▶ What the task requires
Only the lines from the one containing "Screen dimensions: 1568x745" through the last line below belong in your copy; transcribe them exactly and omit any pictures.

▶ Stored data
+---+

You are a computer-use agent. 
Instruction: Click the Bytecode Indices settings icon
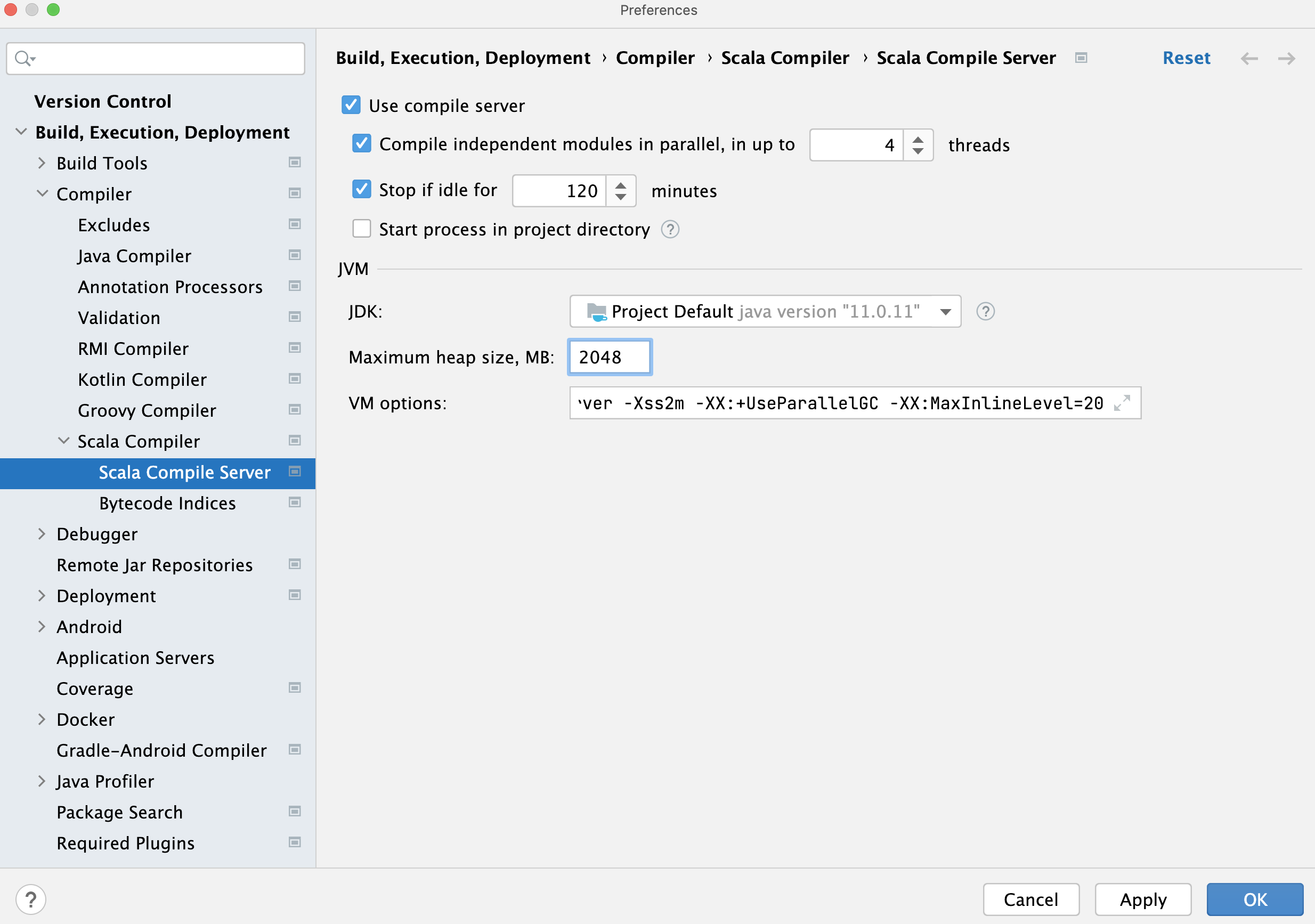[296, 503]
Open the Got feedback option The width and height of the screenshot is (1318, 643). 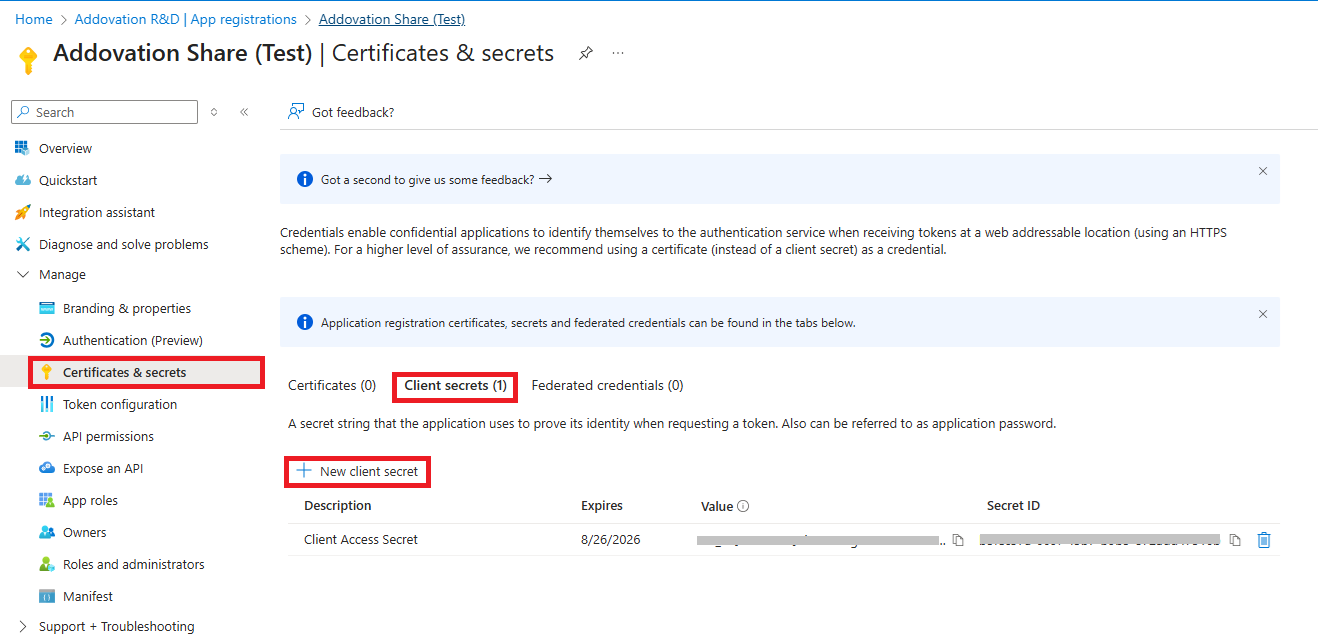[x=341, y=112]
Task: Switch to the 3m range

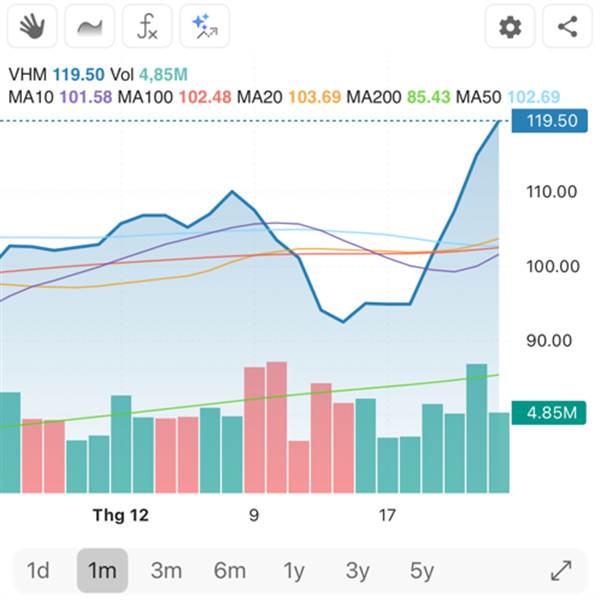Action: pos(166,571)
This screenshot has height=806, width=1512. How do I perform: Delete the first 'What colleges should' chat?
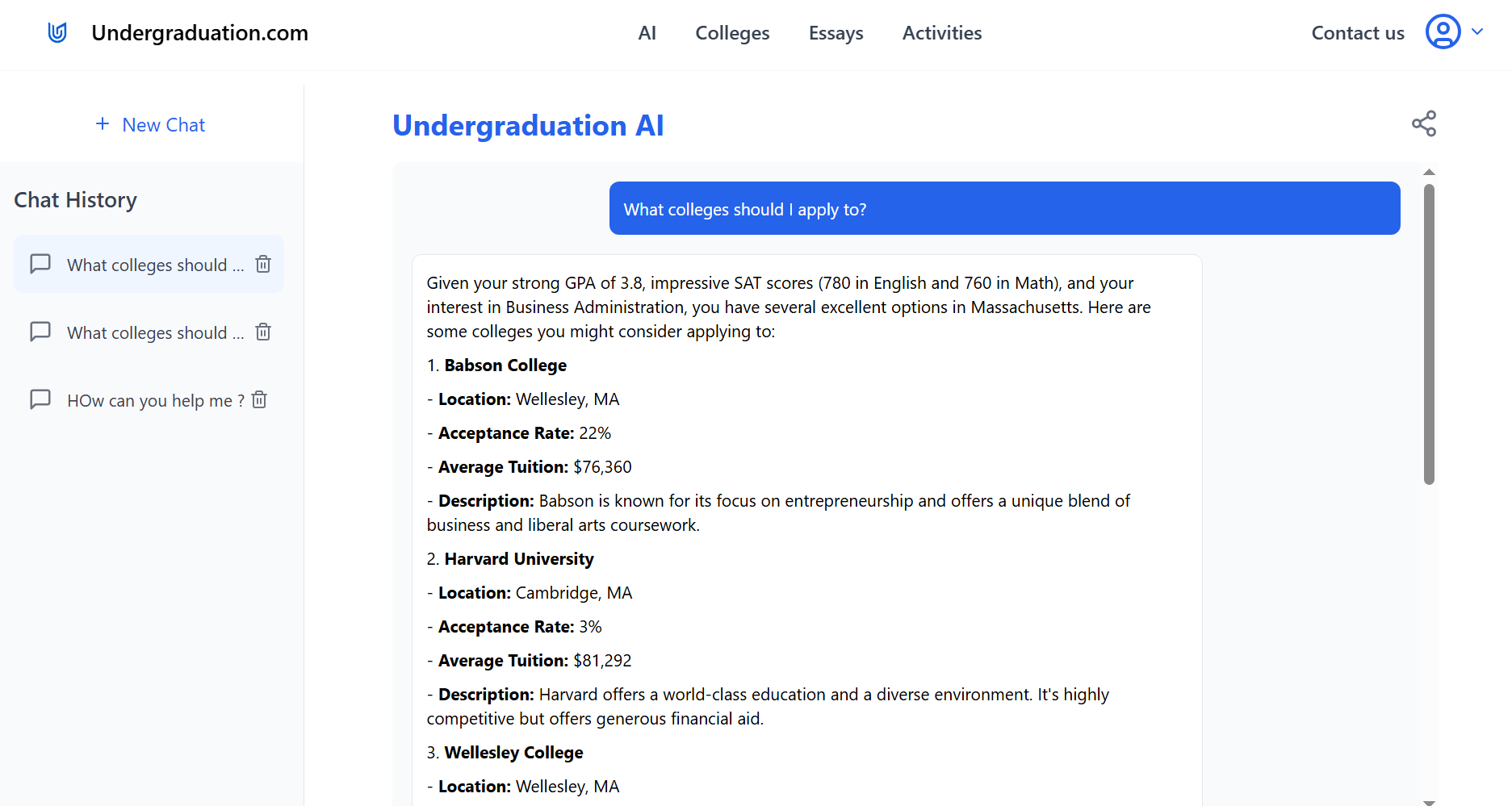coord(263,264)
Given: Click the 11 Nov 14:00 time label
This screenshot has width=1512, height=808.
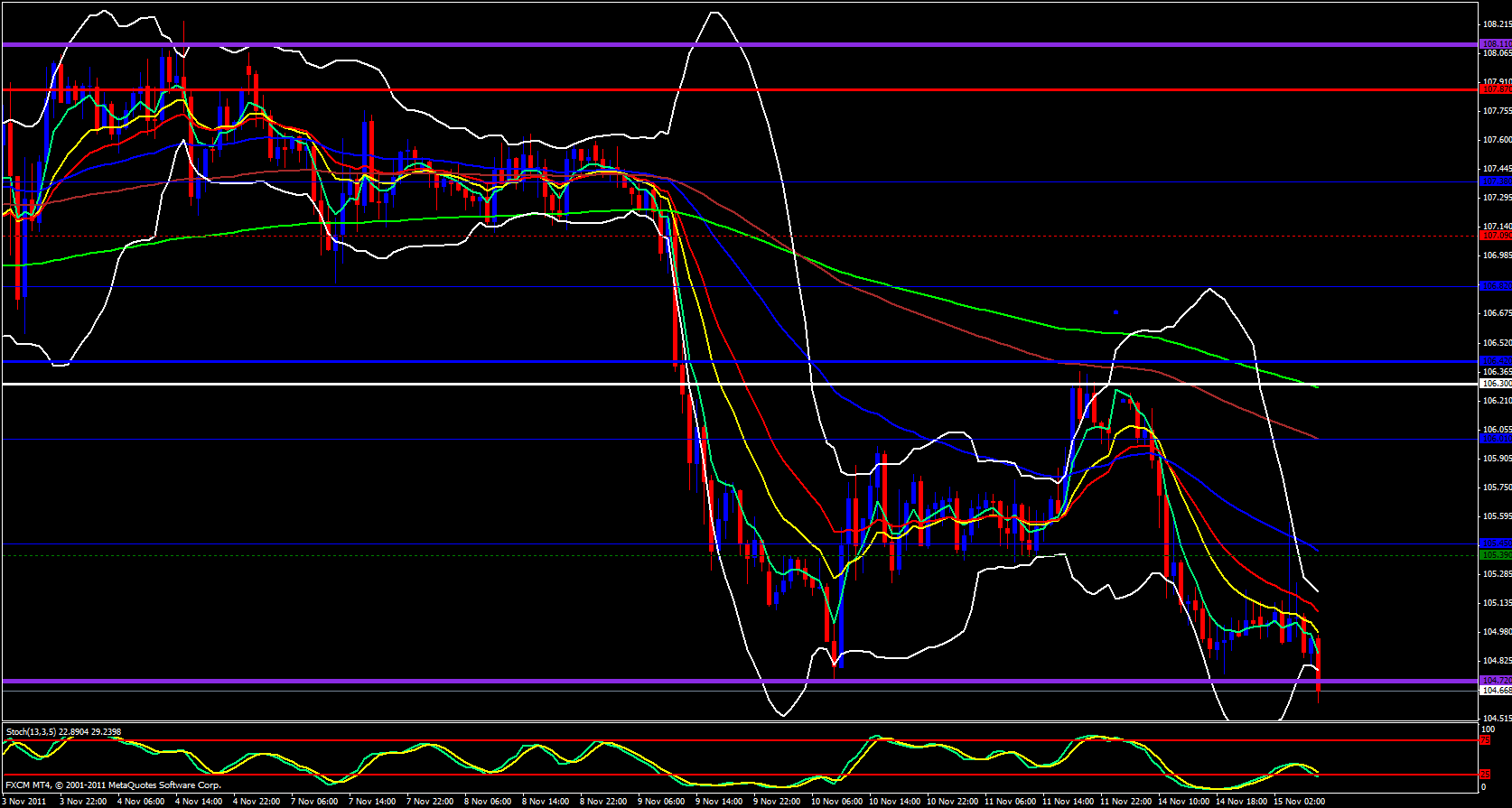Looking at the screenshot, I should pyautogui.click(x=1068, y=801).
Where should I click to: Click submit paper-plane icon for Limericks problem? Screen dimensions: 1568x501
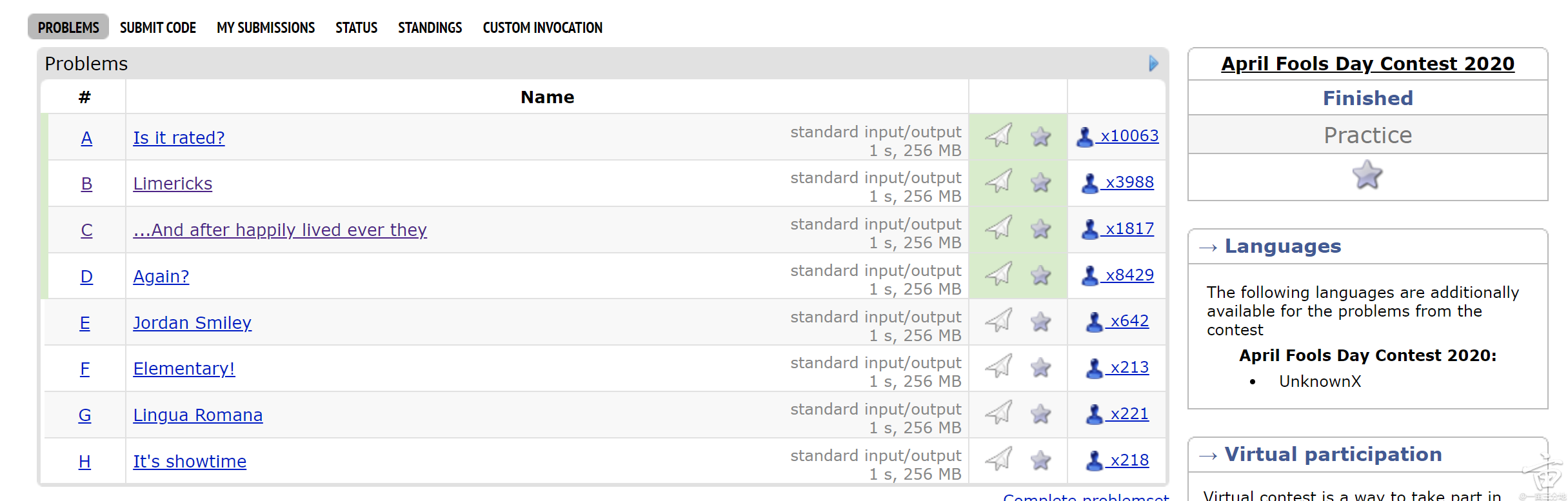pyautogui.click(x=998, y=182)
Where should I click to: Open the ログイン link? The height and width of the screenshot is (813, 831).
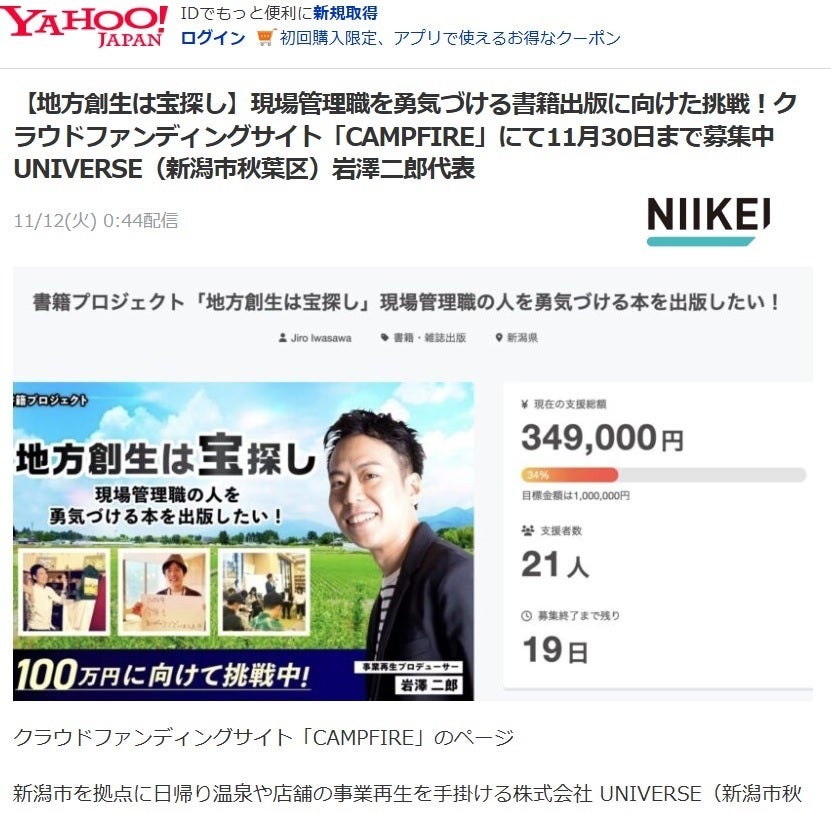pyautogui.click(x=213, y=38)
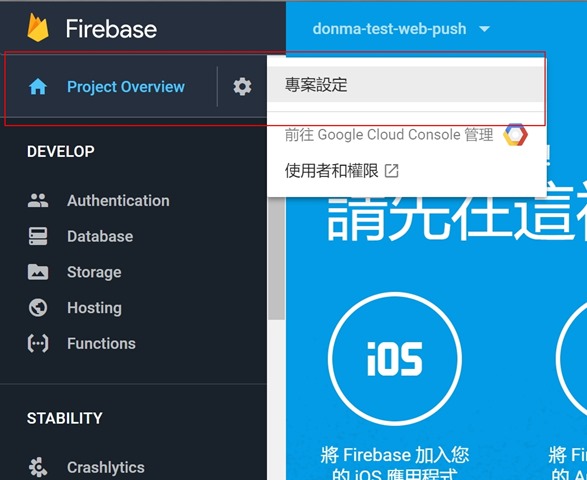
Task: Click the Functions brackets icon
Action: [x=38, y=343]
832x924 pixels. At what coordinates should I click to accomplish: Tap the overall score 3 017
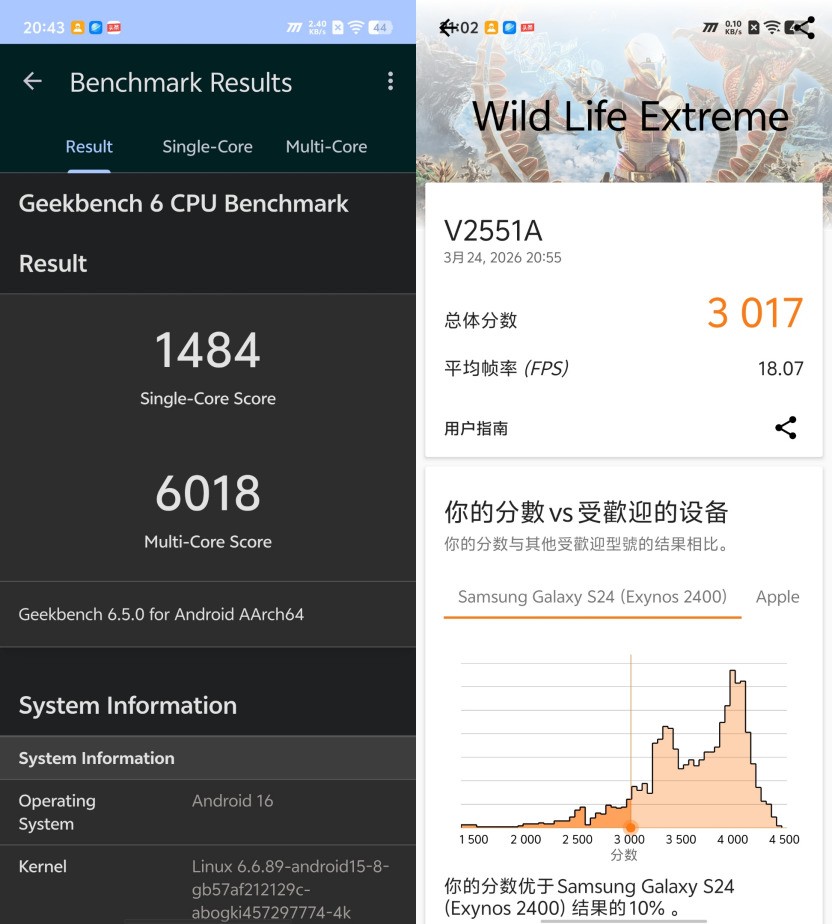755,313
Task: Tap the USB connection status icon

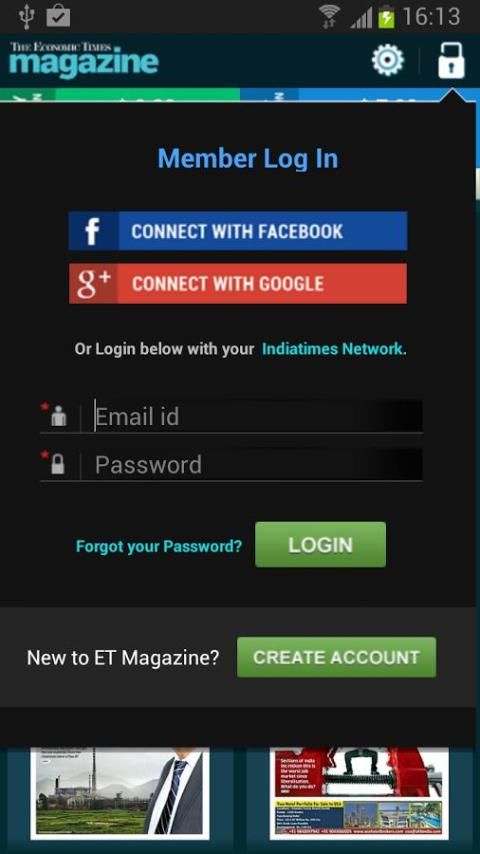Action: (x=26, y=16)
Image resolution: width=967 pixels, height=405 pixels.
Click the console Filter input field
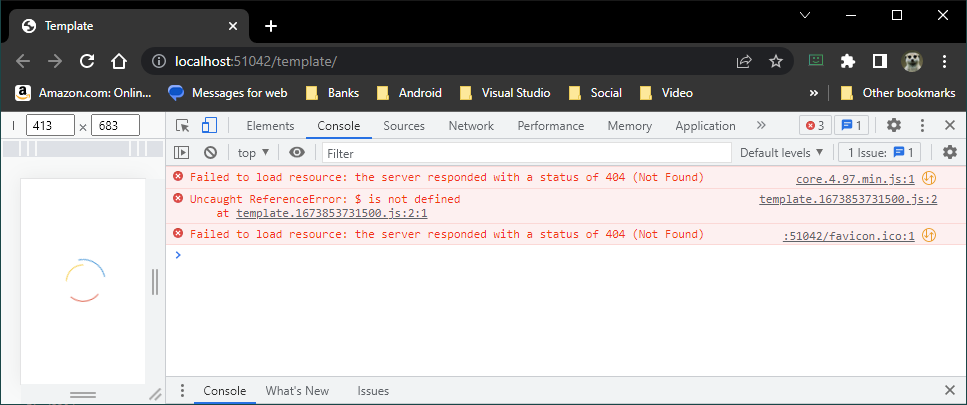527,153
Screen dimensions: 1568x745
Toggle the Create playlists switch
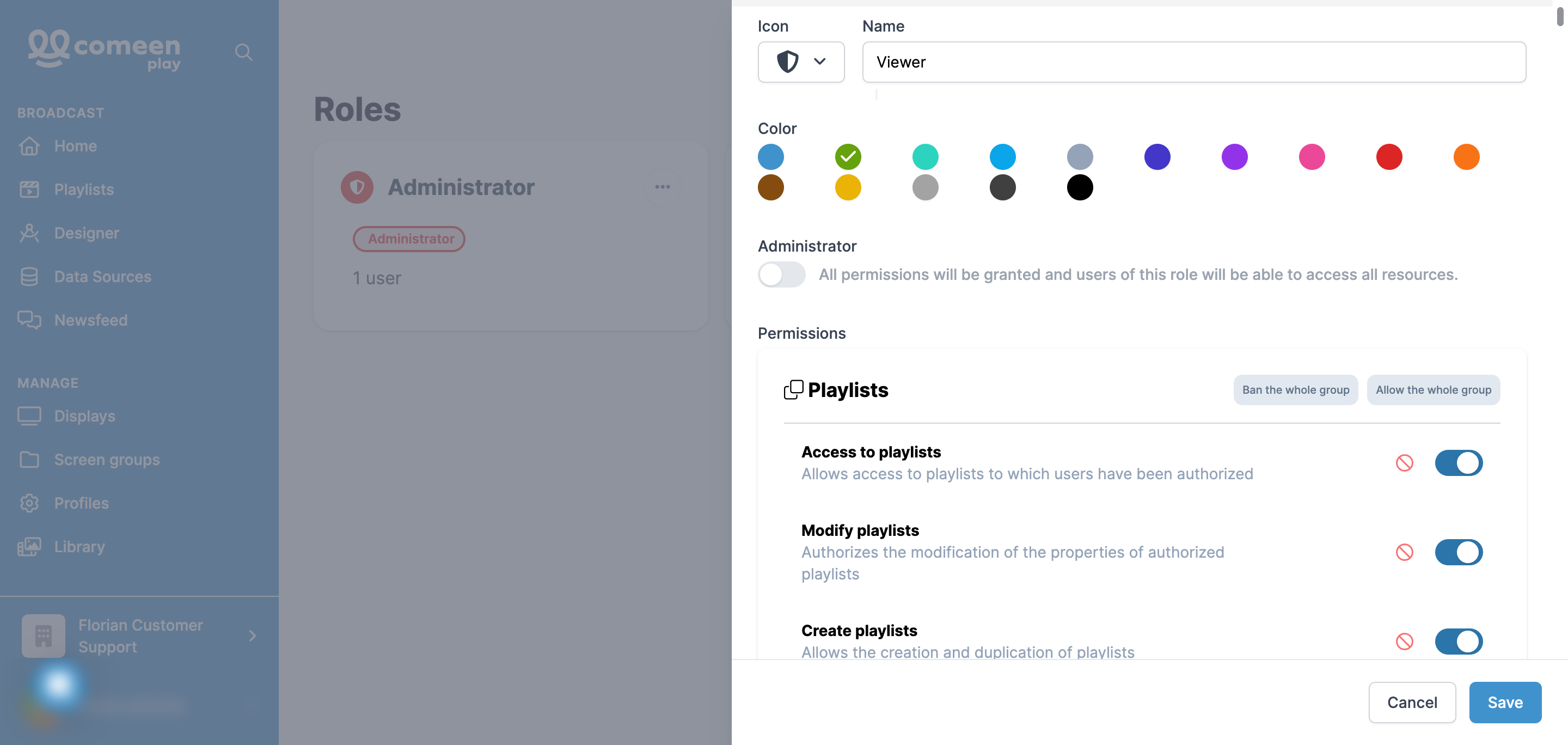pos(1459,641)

+---+

▶ Output for this task
Screen dimensions: 1568x745
Toggle the Create playlists switch
pos(1459,641)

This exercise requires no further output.